Another assumption was that disabling CUDA graphs would not introduce other issues. CUDA graphs provide significant performance benefits by reducing kernel launch overhead, and disabling them could affect throughput during extraction. The assistant accepted this tradeoff because extraction quality (correct hidden states) was more important than extraction speed. However, the NCCL tuning variables were retained from the performance-optimized configuration, and there was a risk that the combination of --disable-cuda-graph with NCCL environment variables tuned for graph mode might produce unexpected behavior.
The Thinking Process Visible in the Reasoning
The assistant's reasoning in the surrounding messages reveals a clear prioritization: correctness first, performance second. When considering whether CUDA graphs would interfere with the dump patch, the assistant explicitly reasoned: "When CUDA graphs are enabled, the forward pass is captured as a graph and replayed — any Python code in the forward (like our dump logic) only runs during the initial capture, not during replay. We need to disable CUDA graphs for extraction." This understanding of SGLang's internals — that CUDA graph capture happens at the Python forward level and replays at the CUDA kernel level — was essential to making the right design decision.

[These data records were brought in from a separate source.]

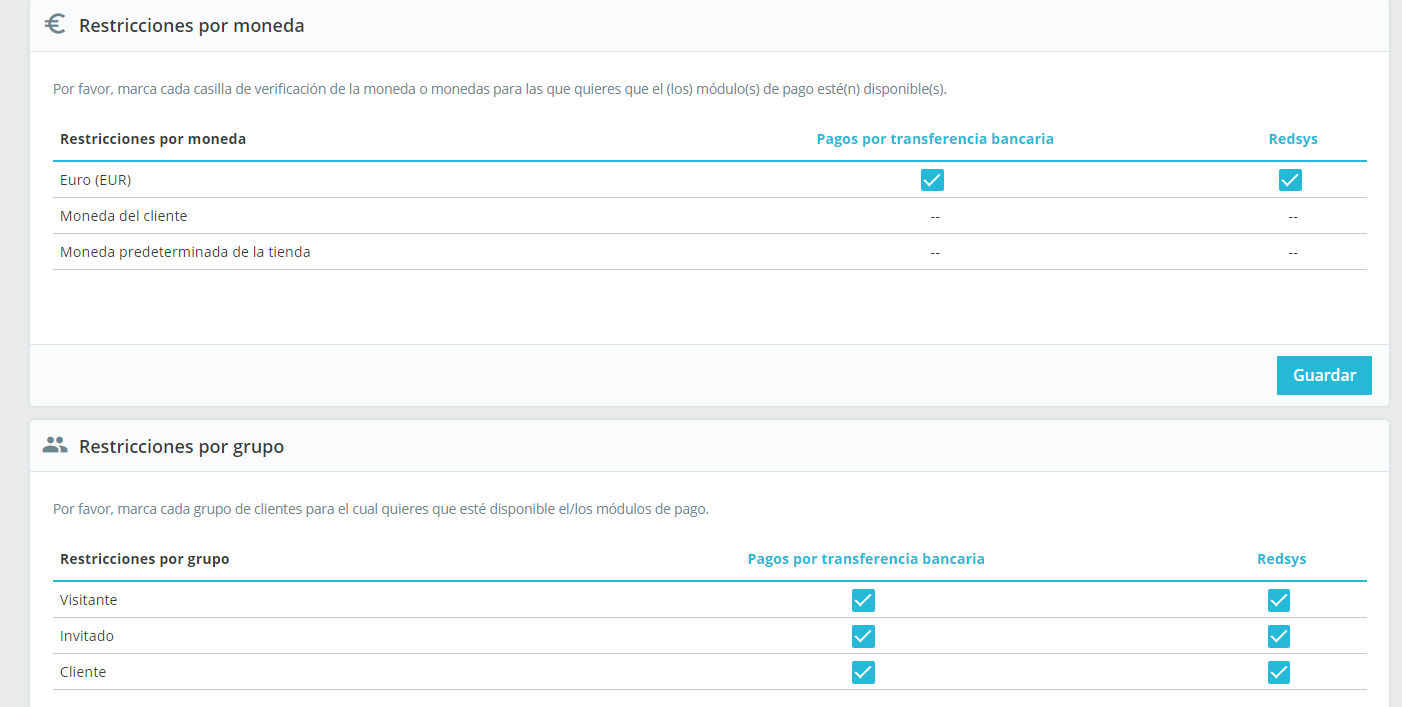The height and width of the screenshot is (707, 1402).
Task: Click Redsys column header in currency table
Action: (1293, 139)
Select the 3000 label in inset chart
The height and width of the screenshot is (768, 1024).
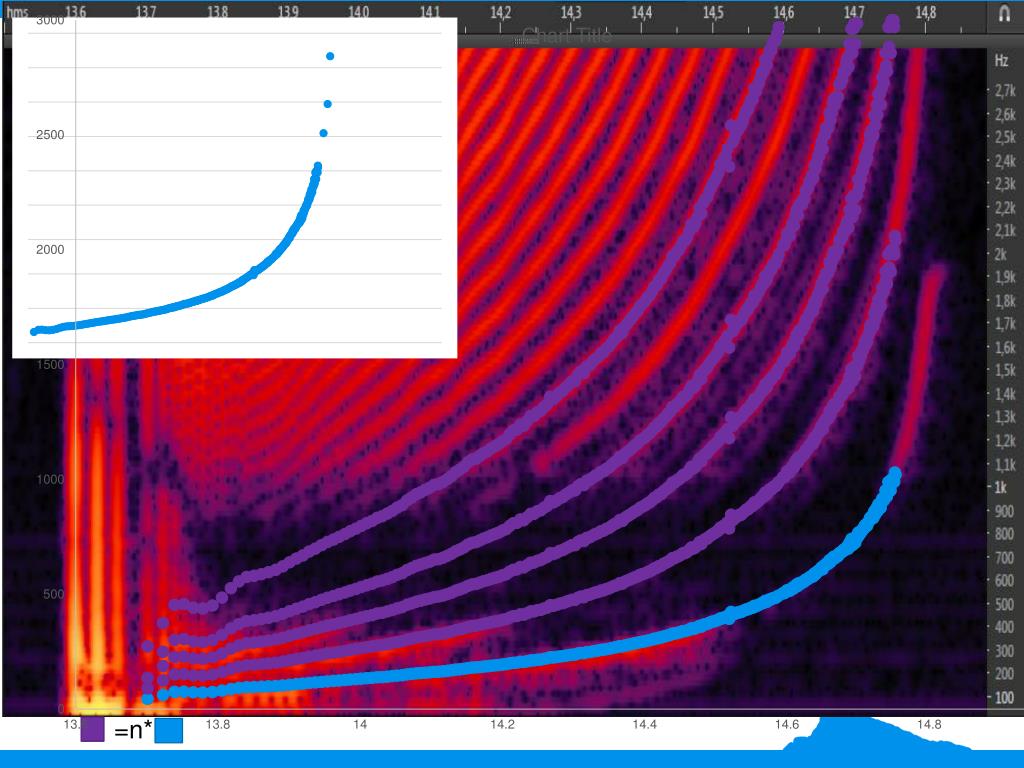point(50,21)
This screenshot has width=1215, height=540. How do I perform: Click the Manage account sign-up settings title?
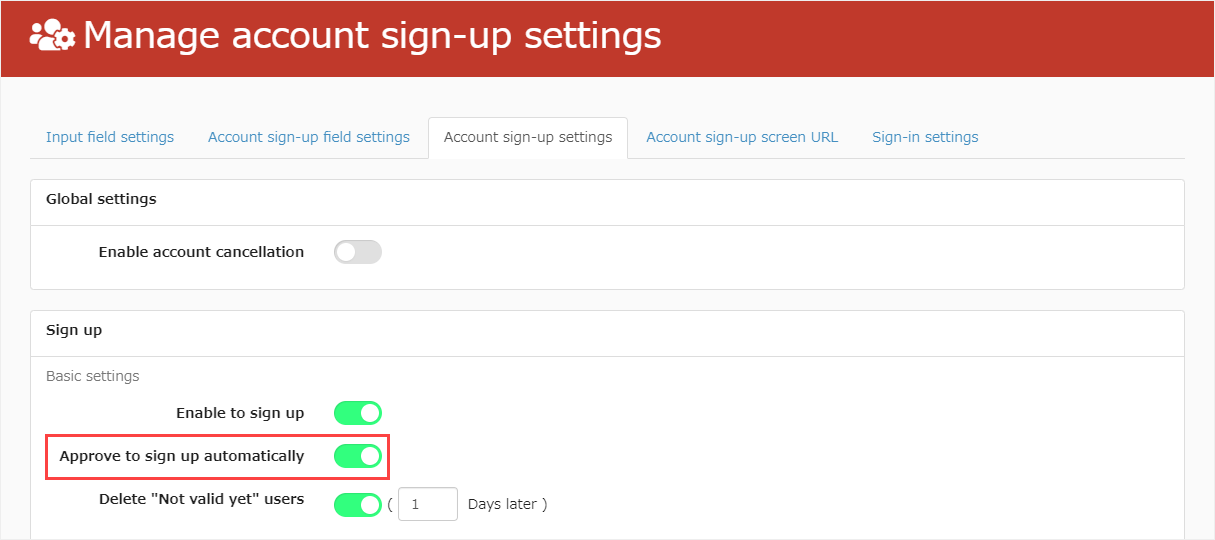coord(372,36)
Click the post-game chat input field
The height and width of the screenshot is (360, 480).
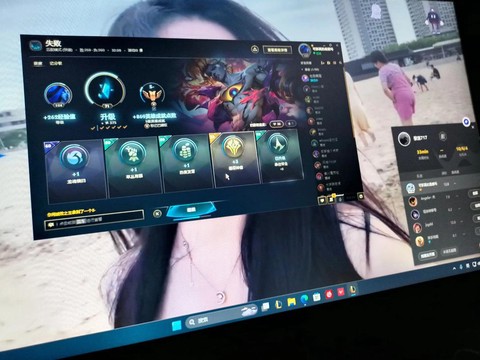(95, 221)
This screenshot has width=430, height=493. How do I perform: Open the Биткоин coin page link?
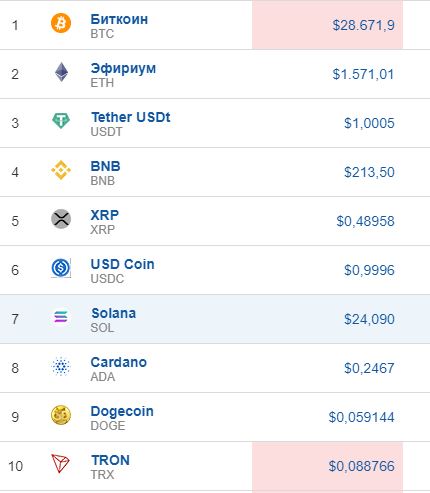[x=119, y=19]

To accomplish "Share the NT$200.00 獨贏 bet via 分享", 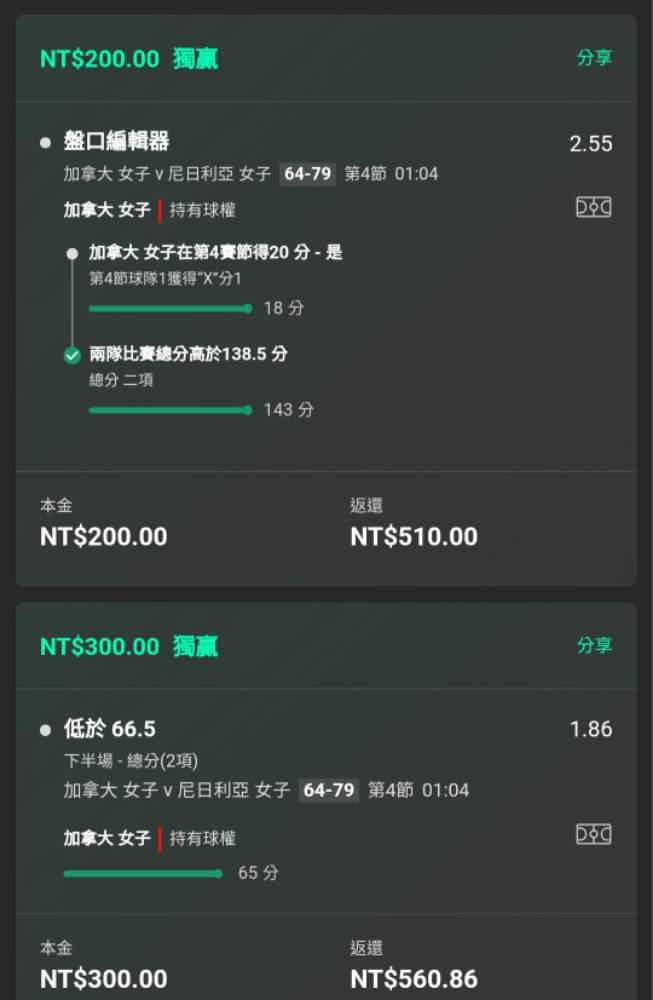I will click(x=594, y=58).
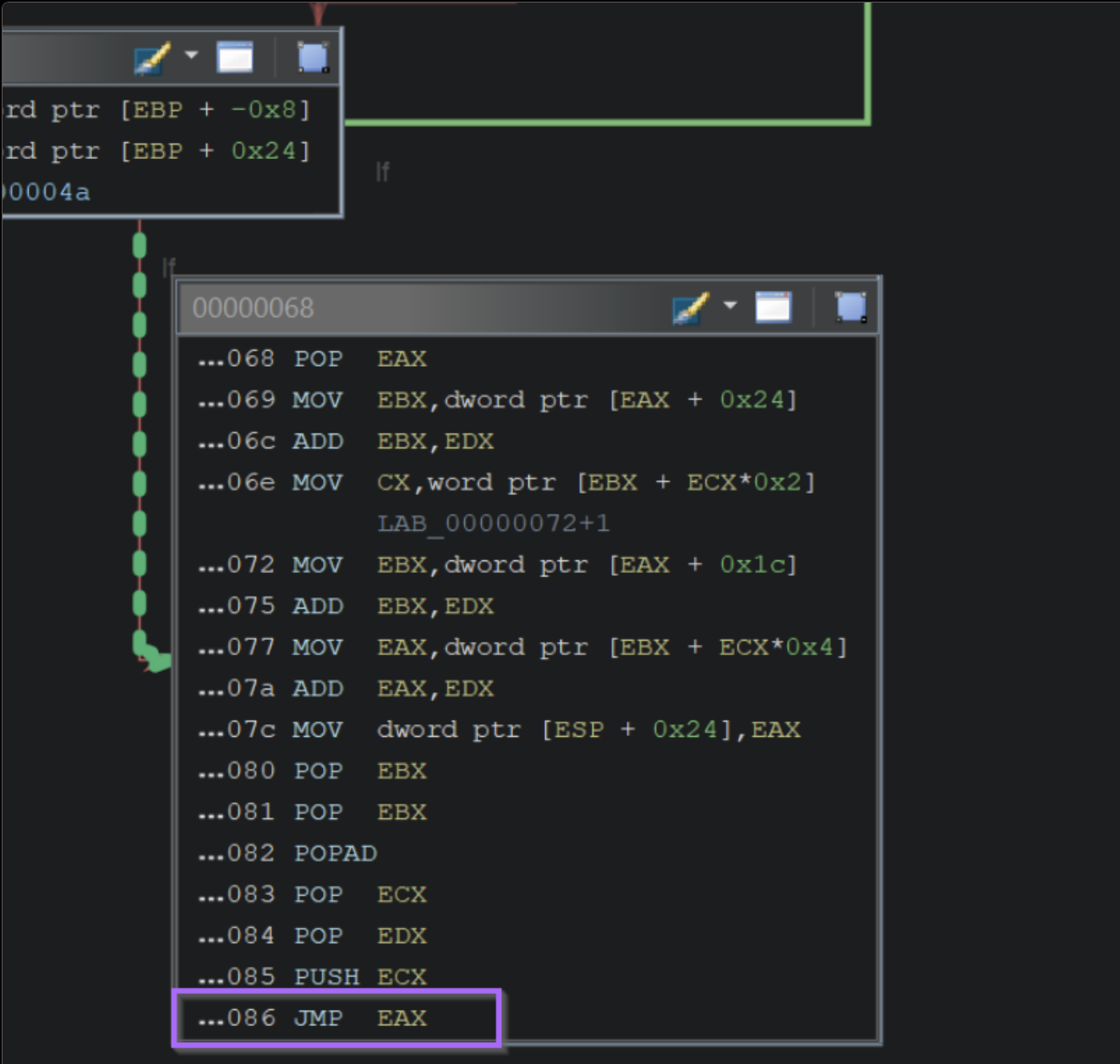The image size is (1120, 1064).
Task: Click the paintbrush color icon in block 00000068
Action: pos(691,307)
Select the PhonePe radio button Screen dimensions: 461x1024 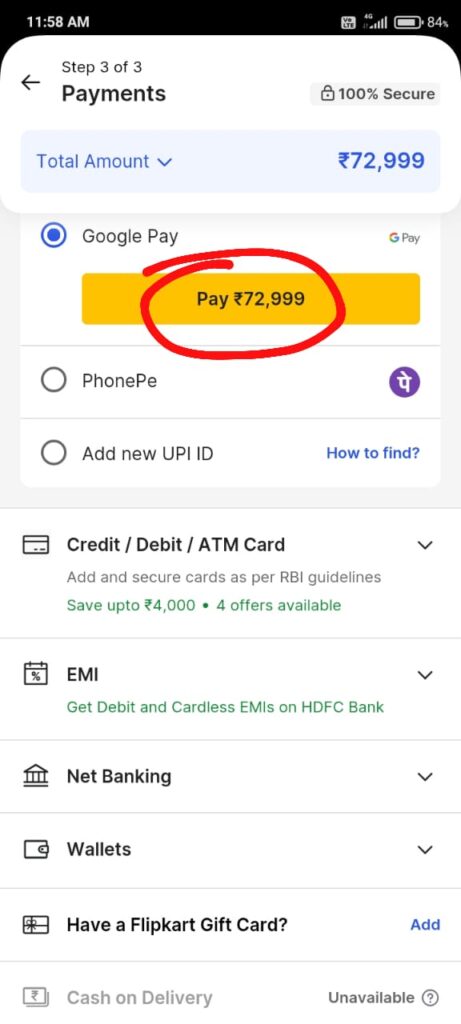[54, 380]
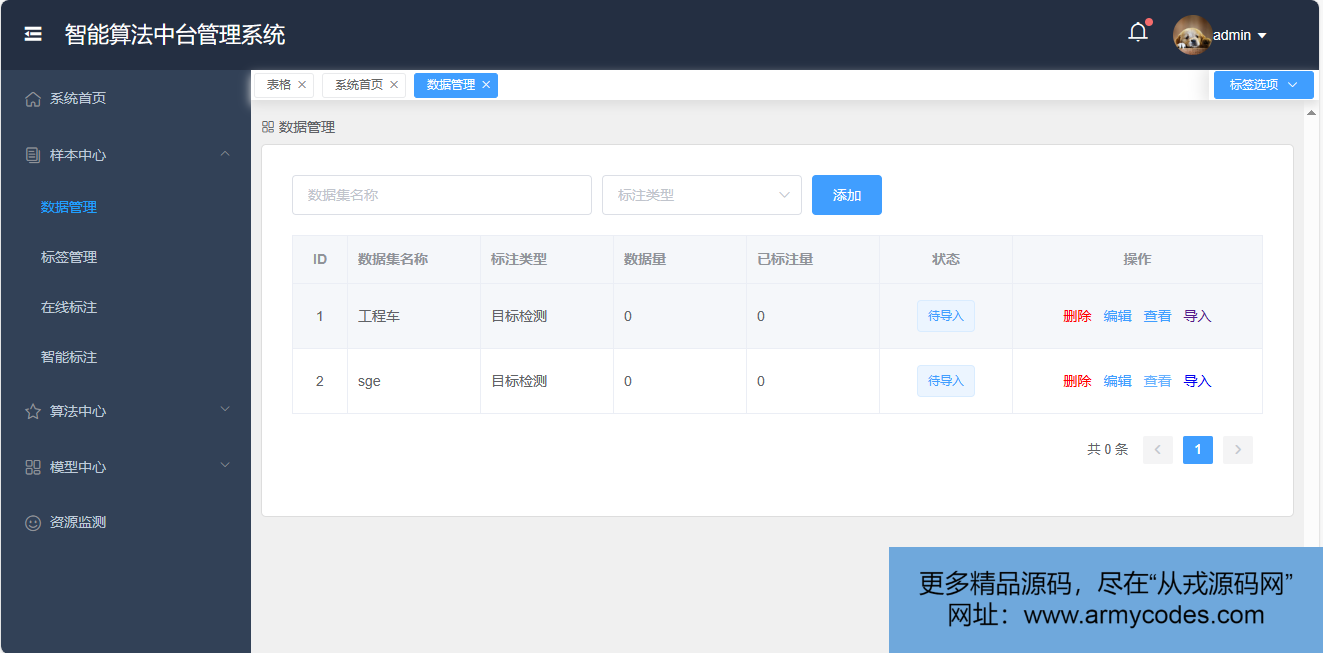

The assistant also demonstrated careful consideration of the model architecture hierarchy. It traced the call chain from KimiK25ForConditionalGeneration.forward through general_mm_embed_routine to DeepseekV2ForCausalLM.forward to DeepseekV2Model.forward, verifying at each step that the hidden state flow would reach the dump point. This architectural tracing is visible in the grep commands checking for capture_aux_hidden_states references in kimi_k25.py and the examination of general_mm_embed_routine in mm_utils.py.
Input and Output Knowledge
The input knowledge required to understand this message includes: the architecture of the Kimi-K2.5 model (DeepseekV2-based with a multimodal wrapper), the SGLang server startup sequence (weight loading → graph compilation → warmup → ready), the role of CUDA graphs in inference serving, the safetensors checkpoint format (sharded weight files), and the EAGLE-3 training pipeline's dependency on intermediate hidden states. The output knowledge created by this message is the confirmation that the patched server initialized correctly, that the checkpoint loading completed without errors, and that the extraction phase could proceed. This single log line — "100% Completed | 64/64" — was the green light for the entire data generation campaign.
Conclusion
In the narrative of a complex ML engineering project, most messages are about doing — writing code, running commands, debugging errors. This message is about waiting — specifically, waiting for a server to load, and checking that it did so correctly. Yet this waiting was not passive. It was an active, informed monitoring step in a carefully orchestrated sequence. The 100% completion of checkpoint loading was the culmination of hours of debugging, patching, tuning, and architectural analysis. It represents the moment when the foundation was verified solid, and the project could move from preparation to production. Sometimes the most important messages are not the ones that announce breakthroughs, but the ones that quietly confirm that everything is working as intended — and that the real work can finally begin.